A railway receipt is a document of title to goods, and, for
all purposes, represents the goods. When the railway
receipt is handed over to the consignee on payment, the
property in the goods is transferred. In this case, it is a
matter of considerable doubt whether the property in the
goods can be said to have passed to the buyers by the mere
fact of the railway receipts being in the name of the
consignees, as has been held by the High Court. Since we
are not deciding the question of accrual, we do not
elaborate the point.
Coming now to the question as to where the amount was
received, we have no doubt that the view of the Tribunal was
correct. This income was received at Agra, Allahabad or
Delhi from the buyers by the Imperial Bank acting as the
agent of the Company. The Company had handed over the
railway receipts to the Bank, and asked the Bank not to hand
over the railway receipts to the buyers, unless payment was
received. This was sufficient to make the Bank an agent of
the Company. The buyers could not have countermanded the
instructions given by the Company to the Bank, which they
would, indubitably, have been able to do, if the Bank was
their agent. This was laid down by this Court in The
Commissioner of Income-tax v.
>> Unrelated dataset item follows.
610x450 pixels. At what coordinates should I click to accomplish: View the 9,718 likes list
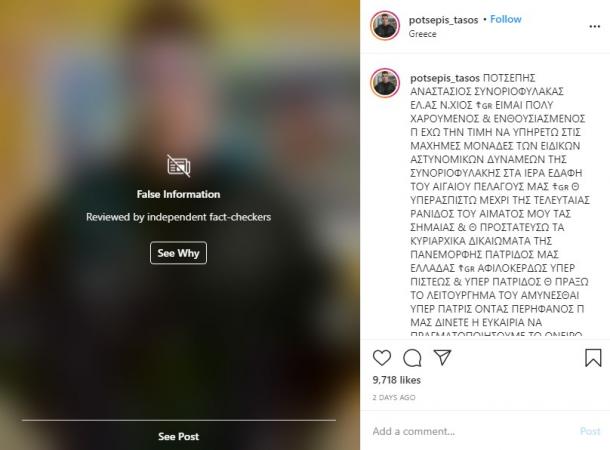tap(396, 380)

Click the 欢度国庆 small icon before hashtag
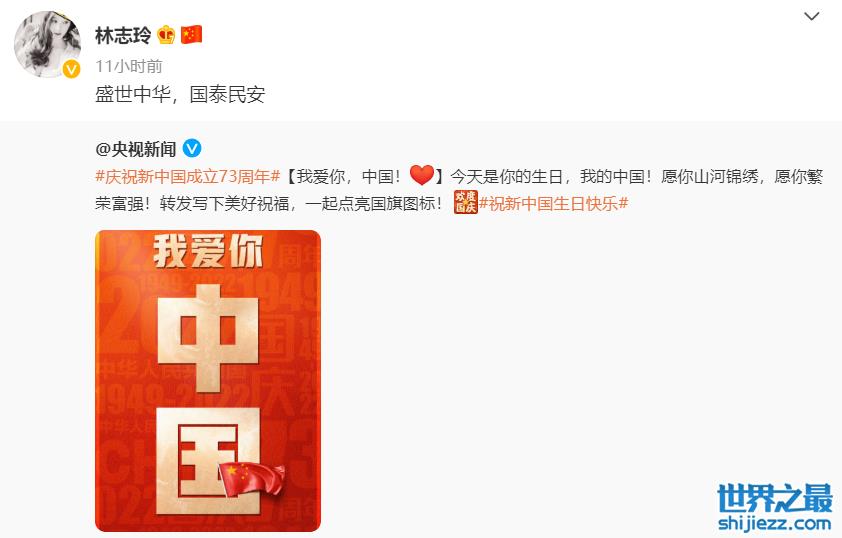pos(466,202)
P. M. Rathod and Company
(1). Mr. Veda Vyasa contends that the case is
distinguishable on the ground that the railway receipts
there were " to self ’ whereas here the railway receipts,
were made out in the name of the consignee. Nothing turns
upon this distinction. The document of title to goods was
still the property of the Company till payment for it was
received and it was handed over. In this view of the
matter, we are of opinion that the ruling in question app-
lies.
Mr. Veda Vyasa finally contended that the agreement between
the parties was that the goods were to
(1) [1960] 1 S.C.R. 401.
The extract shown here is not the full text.